The Flower

Supermodel and I signed up for a weight loss competition.  It's more of an accountability program at our local gym.  Your name goes on a board and remains there as long as you lose one pound a week.  If you don't lose a pound, your name is removed.  Obviously people with more weight to lose will have their name on the board longer and win the prize. [I don't know what the prize is.]  We each have five holiday pounds to lose, so we thought it might motivate us to be more disciplined for the next month or two.  We were weighed last Friday and our weights recorded - privately.

I was shocked.  I think I'm turning into a man because I'm in denial.  Instead of acknowledging that I'd put on a few pounds, I was certain that the gym scale was inaccurate.  Supermodel and I both double-checked our weight at home and have determined that the gym scale adds two pounds.  Whatever.  It's just a point of reference.

This morning marked week one.  We decided we'd do a treadmill workout and sweat off a few ounces before being weighed.  We started walking at a slow speed to warm-up.

I said, "I'm worried.  I ate well yesterday, but I might have overdone the fiber - lentils and brown rice.  Sometimes it can bind me up.  My bathroom routine wasn't normal this morning.  I might not make my pound.  BUT, I weighed myself yesterday [at the gym] and I was one pound lighter.  The rules say you can weigh-in Thursday or Friday.  I'll use yesterday's weight if I fail today.  Do you think that's cheating?"

"No.  I'm worried too.  I ate chili yesterday - a small portion - but something's not right."

We walked and looked straight ahead at the televisions.  I felt my lower abdomen.

Rubbing my stomach, I said, "Look.  I'm bloated.  Even when I carry extra weight, my stomach's relatively flat.  That's totally a bowel movement.  I can't go here though.  The bathroom's in the middle of the gym.  I feel like I have an audience."

What Supermodel saw...

Supermodel bent forward and tried to look at my bloated stomach.  I turned towards her, slightly lifted my t-shirt and pulled the top of my shorts down to reveal my belly button and lower abdomen.  I was careful... for a reason.

"Did you get another tattoo?  Is that a tattoo on your stomach?  When did you do that?"

"What?" [I was playing deaf.]

"When did you do that?"

"Huh?"

"When.

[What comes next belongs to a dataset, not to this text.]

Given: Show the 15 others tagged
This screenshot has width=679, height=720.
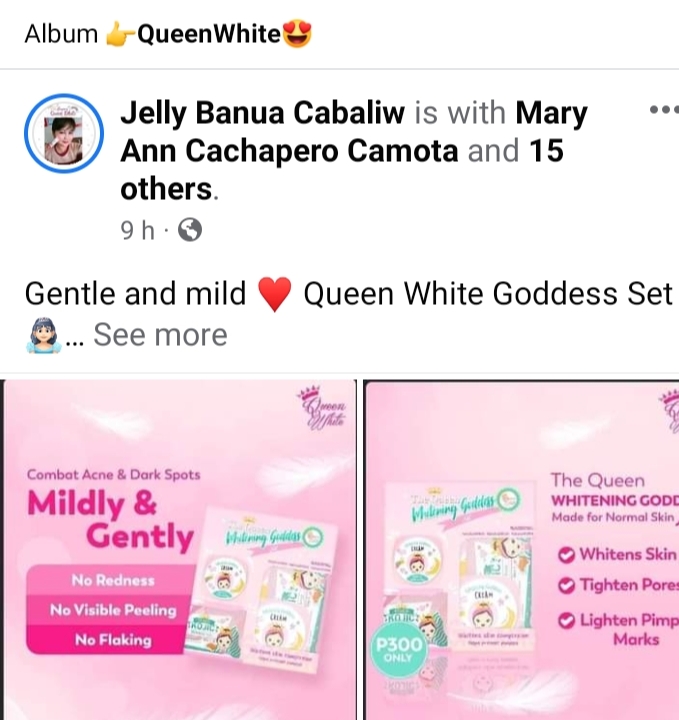Looking at the screenshot, I should (342, 169).
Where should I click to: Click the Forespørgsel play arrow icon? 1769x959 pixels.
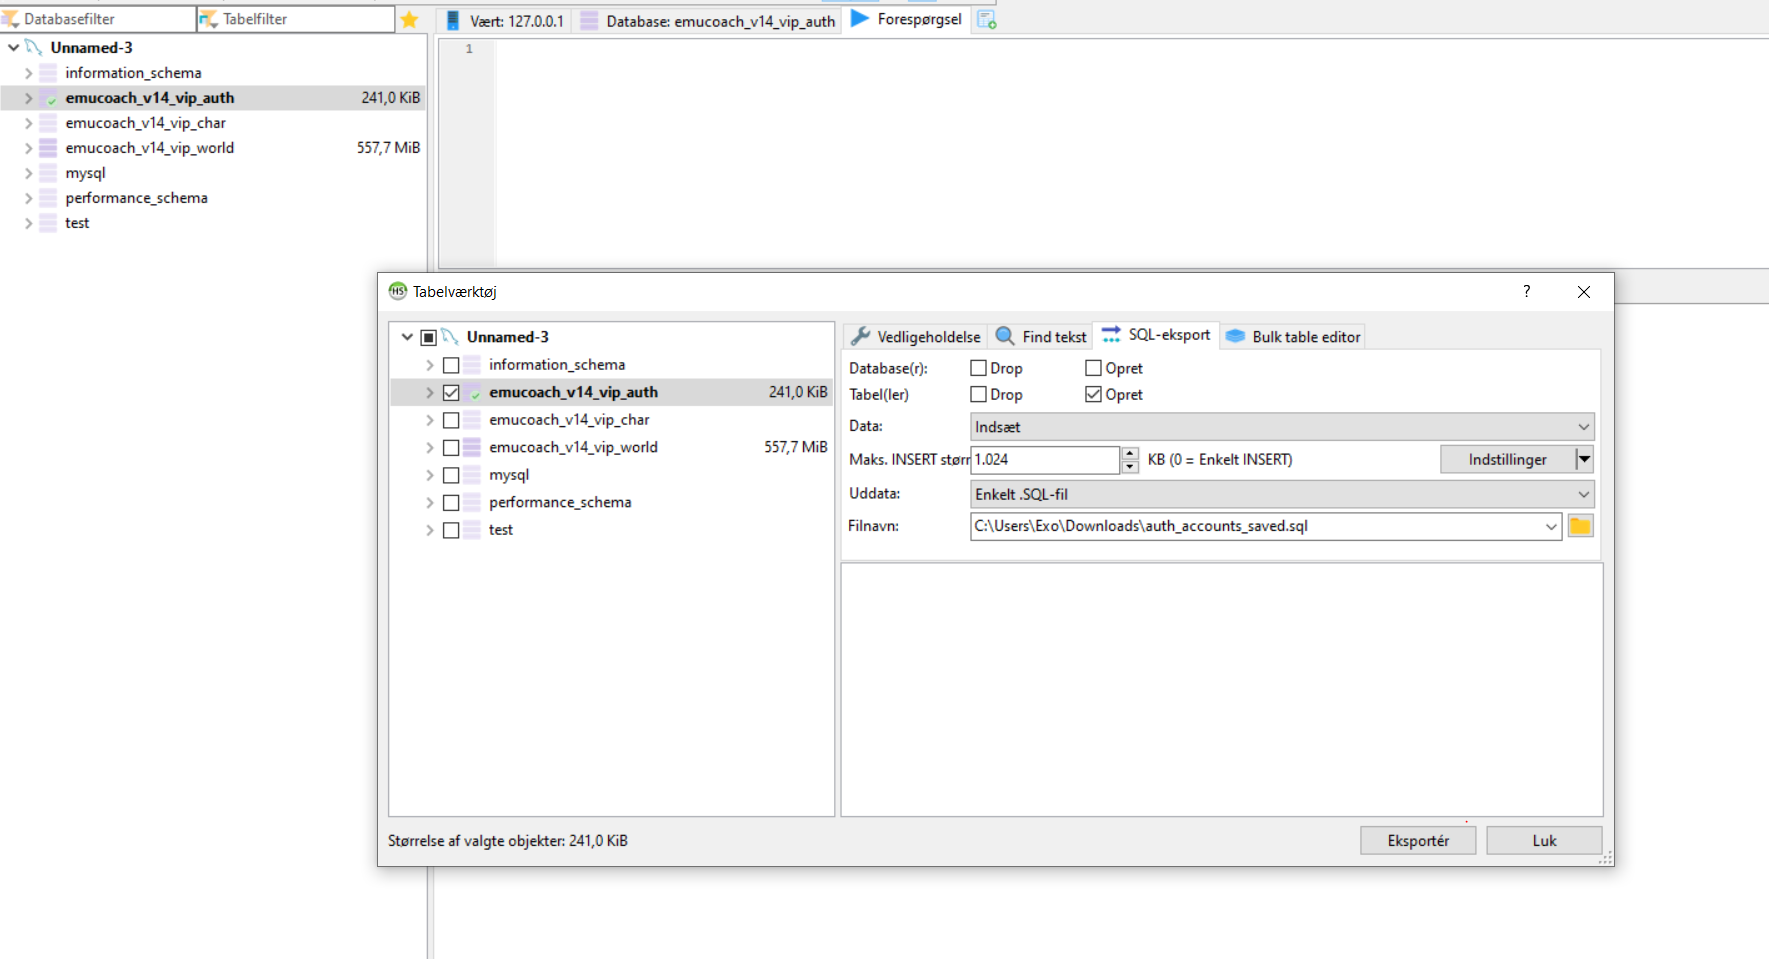[859, 19]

Did. You. Do. That?" [She made eye contact, enunciated, spoke loudly and mouthed precisely in case I needed to read her lips.]

I lifted my shirt and let her get a good, but quick look.  "I'm not telling."

She grinned and laughed a bit.  She didn't compliment the flower, but didn't condemn me for having it either.  [Reminder:  I live in a VERY conservative area of Utah.  Tattoos aren't a big deal, but here in Mayberry where the worst graffiti I've seen said "DILDO", very few mother's my age have ink.]

"You know what Toddler Child calls this one?  The Special Mommy Flower.  If I'm sitting down, he requests OPEN YOUR FLOWER, which means he wants me to sit-up so he can see the entire thing.  For a while he thought all mom's had a flower on their stomach, so I told him only the special ones do.  He says he wants a Special Mommy Flower when he grows up."  [Nervous laughter.]

Supermodel listened to me babble, and just grinned.  "So, when did you do that?"

"Not telling."

We finished our workout, I never had a BM at the gym, and we both lost a pound.  I'm glad it's Friday.